The documentary includes archival footage of Merhige, family photos, and interviews with former Govs. Gerald Baliles, Mark Warner, Tim Kaine and Anne Holton, a former Virginia first lady and secretary of education, among others. It will air on Richmond’s VPM PBS.

“We don’t have dates in mind yet, but are looking at the film to decide when it best fits,” said Mason Mills, senior producer and director for VPM, Richmond’s public broadcasting company.

The filmmakers are also in talks with American Public Television that could lead to the documentary’s distribution to public television stations nationwide.
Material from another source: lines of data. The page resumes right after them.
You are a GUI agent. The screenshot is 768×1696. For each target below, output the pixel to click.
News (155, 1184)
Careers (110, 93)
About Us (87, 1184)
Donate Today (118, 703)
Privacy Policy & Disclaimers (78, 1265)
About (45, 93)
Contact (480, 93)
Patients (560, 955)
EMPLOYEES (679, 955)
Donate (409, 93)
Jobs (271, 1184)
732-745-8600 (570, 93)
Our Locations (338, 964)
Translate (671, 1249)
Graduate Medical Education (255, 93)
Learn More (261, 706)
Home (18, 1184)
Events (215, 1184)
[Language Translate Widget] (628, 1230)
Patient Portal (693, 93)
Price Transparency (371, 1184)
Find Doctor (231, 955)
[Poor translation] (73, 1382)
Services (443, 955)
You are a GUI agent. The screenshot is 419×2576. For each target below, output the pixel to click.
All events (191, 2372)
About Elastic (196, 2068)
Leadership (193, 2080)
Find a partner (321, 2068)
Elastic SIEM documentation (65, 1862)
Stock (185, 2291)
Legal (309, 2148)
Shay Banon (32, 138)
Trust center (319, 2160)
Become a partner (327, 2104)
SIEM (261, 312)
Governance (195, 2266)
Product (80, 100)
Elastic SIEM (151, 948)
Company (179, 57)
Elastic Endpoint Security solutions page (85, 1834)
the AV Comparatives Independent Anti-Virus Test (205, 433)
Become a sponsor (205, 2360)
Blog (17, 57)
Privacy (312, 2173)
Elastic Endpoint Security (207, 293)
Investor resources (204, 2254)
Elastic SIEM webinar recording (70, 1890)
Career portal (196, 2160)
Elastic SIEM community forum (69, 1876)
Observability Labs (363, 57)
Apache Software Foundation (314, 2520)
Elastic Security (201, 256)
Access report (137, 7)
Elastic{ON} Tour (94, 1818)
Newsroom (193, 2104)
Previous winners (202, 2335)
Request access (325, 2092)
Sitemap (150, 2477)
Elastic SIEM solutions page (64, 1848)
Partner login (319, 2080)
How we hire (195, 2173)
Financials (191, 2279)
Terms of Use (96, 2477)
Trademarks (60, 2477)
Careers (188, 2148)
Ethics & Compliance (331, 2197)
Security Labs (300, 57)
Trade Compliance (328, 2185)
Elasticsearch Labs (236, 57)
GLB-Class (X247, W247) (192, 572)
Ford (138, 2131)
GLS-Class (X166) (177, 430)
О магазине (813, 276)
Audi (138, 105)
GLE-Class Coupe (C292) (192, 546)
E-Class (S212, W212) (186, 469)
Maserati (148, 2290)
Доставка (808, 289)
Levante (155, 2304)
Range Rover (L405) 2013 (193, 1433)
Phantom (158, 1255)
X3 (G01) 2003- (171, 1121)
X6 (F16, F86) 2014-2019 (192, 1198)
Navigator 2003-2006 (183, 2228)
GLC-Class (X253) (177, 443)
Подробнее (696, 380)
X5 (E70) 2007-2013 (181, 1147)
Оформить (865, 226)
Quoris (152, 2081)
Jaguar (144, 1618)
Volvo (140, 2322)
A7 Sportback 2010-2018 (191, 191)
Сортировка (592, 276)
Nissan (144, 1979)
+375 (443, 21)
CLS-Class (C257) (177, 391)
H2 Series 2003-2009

And they plan to release a longer, theatrical version for screenings at law schools, bar associations and film festivals, they said.

So far, they’ve spent just under $400,000 on the film and estimate that it will cost close to half a million dollars after marketing and distribution.

It’s worth seeing, particularly for individuals — and I was one of them — who have fixated on Merhige’s role in busing and largely missed the judge who seemed controversial but whose rulings seldom got overturned.

It’s difficult to imagine the 1970s without coming across Merhige’s judicial hand, whether it involved Watergate criminals, the break-in at the office of the psychiatrist of Pentagon Papers leaker Daniel Ellsberg, or the 1979 anti-Ku Klux Klan rally in Greensboro, N.C., that resulted in the shooting death of five members of the Communist Workers’ Party.

The subject of this documentary remains as relevant as ever in a nation rife with division over questions of race, educational equity, abuse of power and fealty to the constitution.

“The real problems, he was willing to face,” Calderaro said. “And the tough problems, he was willing to face.”